The first myth is the victim’s ‘innocence.’ Most victims in some way consent to their exploitation and many voluntarily participate in illegal activity. Many charities are uncomfortable to admit this. But by being transparent about this fact I am not saying their exploitation is acceptable. What it demonstrates is that, when authorities meet victims of trafficking, they don’t recognise them because they don’t fit the expected mould.
The second myth is that they are Eastern European, in brothels and involve gangs. Fixating on any idea is dangerous as trafficking models are fluid and change all the time. But the police have always focused on large organised criminal networks – and brothels fit that model. This may explain why police found only 36 of the 389 cases identified this year in London, since the majority of cases are not organised, but take place in residential settings and involve someone the victim knows. This means we miss adults and children in domestic servitude, or British and migrant women and children trafficked within homes for sex and pornography by ‘boyfriends’ and ‘husbands’. These traffickers are not criminal gang leaders but mothers, council workers, pastors and other respectable community members. No police brothel raid will find them. Yet victims may come into regular contact with neighbours, churches and professionals. But many teachers and social workers don’t recognise them as victims. British victims are particularly likely to be disregarded – almost three fifths of social workers thought you had to cross a border to be a trafficking victim.
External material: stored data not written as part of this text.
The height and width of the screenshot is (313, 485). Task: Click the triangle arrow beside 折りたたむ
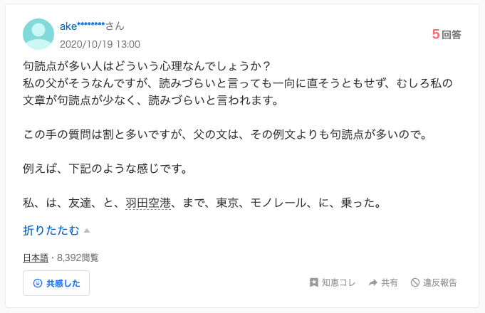coord(87,230)
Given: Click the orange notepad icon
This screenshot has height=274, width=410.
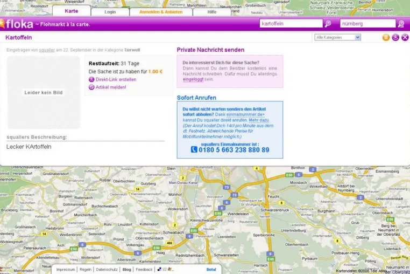Looking at the screenshot, I should click(386, 38).
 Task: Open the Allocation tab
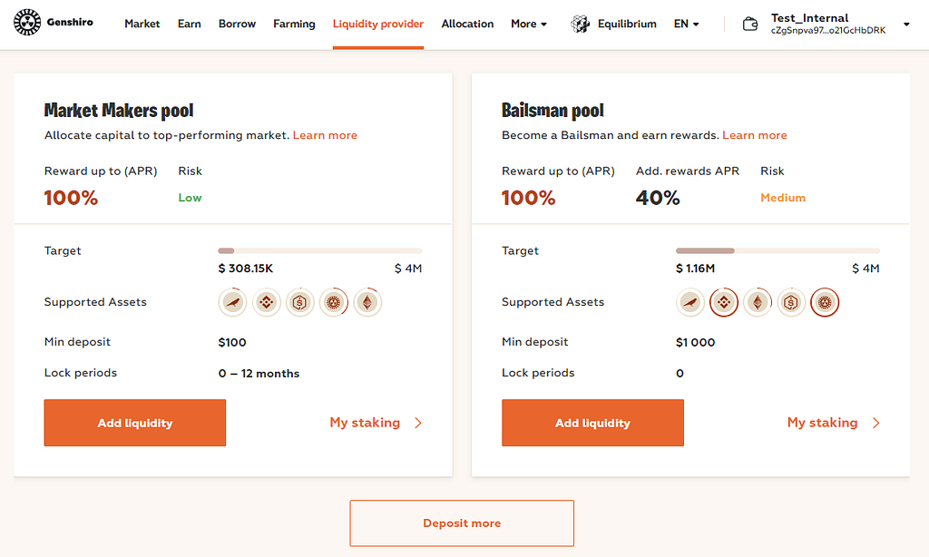coord(467,24)
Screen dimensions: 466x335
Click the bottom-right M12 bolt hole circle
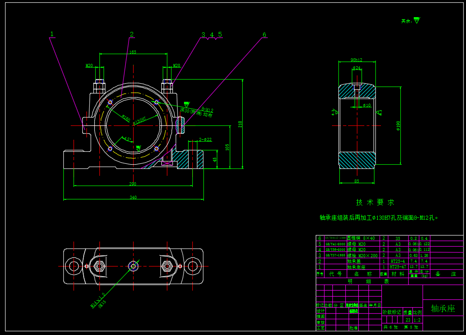[x=156, y=149]
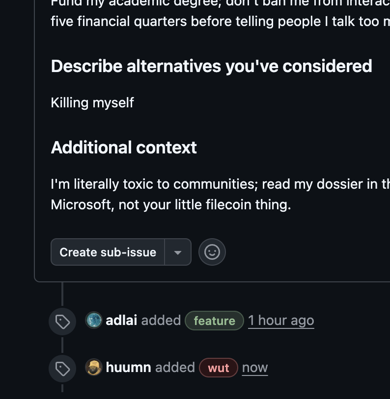Open the "1 hour ago" timestamp link

(x=281, y=321)
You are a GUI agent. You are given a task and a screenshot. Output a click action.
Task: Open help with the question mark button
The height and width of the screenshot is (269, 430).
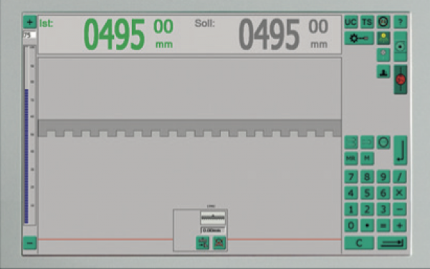401,22
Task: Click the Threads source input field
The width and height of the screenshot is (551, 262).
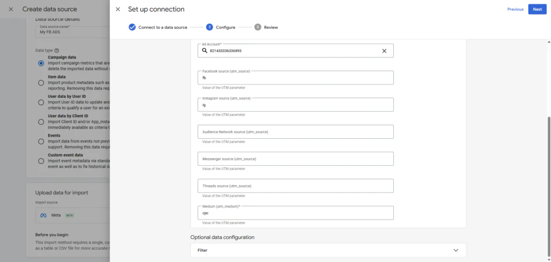Action: 295,186
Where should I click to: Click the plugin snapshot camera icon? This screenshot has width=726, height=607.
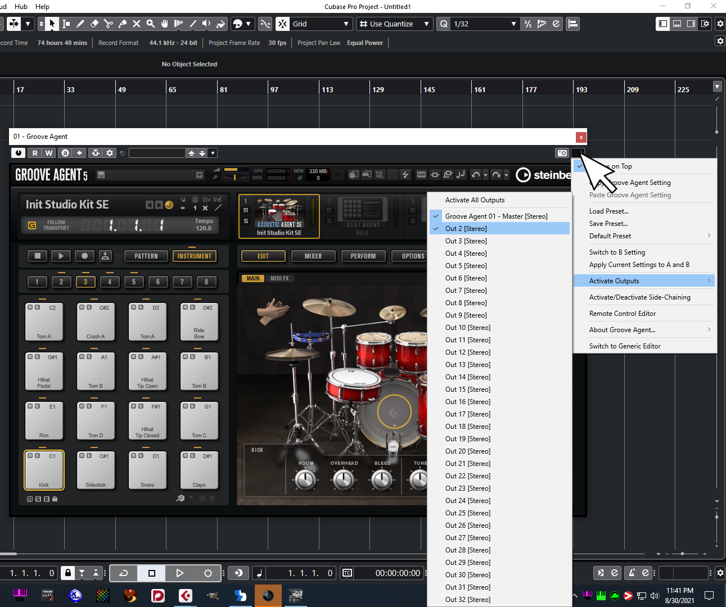[562, 153]
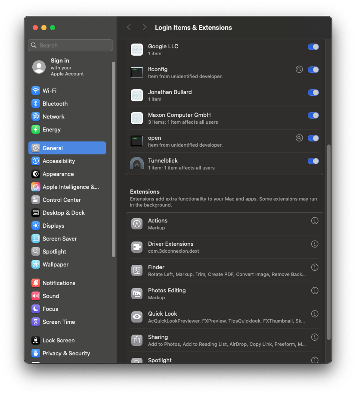Show info for Driver Extensions

coord(315,244)
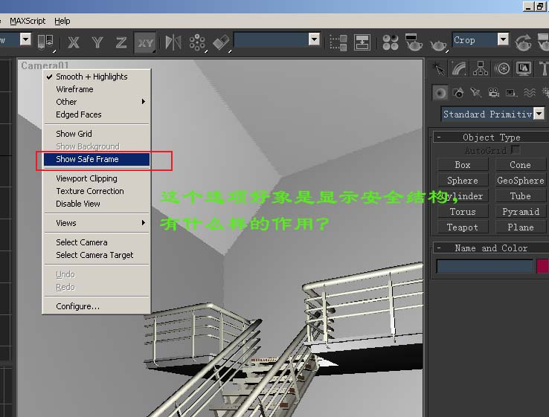Click the object color swatch
The image size is (549, 417).
(x=542, y=265)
Male victims are also overlooked. The Mayor’s crime strategy currently only sees trafficking as an issue falling under the ‘Women’s agenda’. A significant oversight when data reveals that they the Salvation Army has seen more victims of labour trafficking than sex trafficking. But while London has been used as a recruiting ground to find homeless men for labour trafficking for years, a senior police officer told us this issue was based on “rumour.” Yet Scandinavia has considered the UK a source country for this type of trafficking for half a decade. We also ignore the sexual grooming of boys, handling the issue similarly to how we used to handle the abuse of girls. Yet the proportion of male victims in sexual exploitation cases in London jumped from 3% to 13% between 2010 and 2012.
Lack of victim focus
The other challenge is the lack of a victim-focused approach. To obtain convictions, we must encourage victims to report and participate in the legal process. Evidence suggests we are doing the opposite.
Even after the high-profile Leighton Buzzard case, where British and European men were labour trafficked by traveller families, a man trafficked by a traveller family was turned away from three police stations in London. Furthermore, African and Vietnamese victims are disproportionately rejected as victims of trafficking. They are often seen as illegal immigrants playing the system or are even treated as criminals. Raids on cannabis farms have led to many Vietnamese child victims of trafficking being prosecuted for drug cultivation; yet their traffickers emerge unscathed.
Not only do we discourage victims from working with the judicial system, but this lack of victim care actually re-creates trafficking. Raids on restaurants or brothels usually involve no follow-up with those working on the premises, who tend to end up in more underground, dangerous work as a result. Moreover the lack of support for victims, after the Government’s statutory 45-day reflection period provision, is almost non-existent. The dearth of services results in there being a ludicrous cycle of trafficked people escaping, and then subsequently being re-trafficked. With men, this is even more pronounced since the few services that do exist in London to support victims of trafficking, after the 45 days, only assist women.
Conclusion
We must see human trafficking through new eyes. Tweaking laws unfortunately does not go far enough when there is so much ignorance and bad practice. It took 21 Chinese cockle-pickers to drown at Morecambe Bay in 2004 for action to be taken to protect those in the agricultural sector. I hope it will not take such extreme circumstances to provoke a response to the types of trafficking I have discussed above.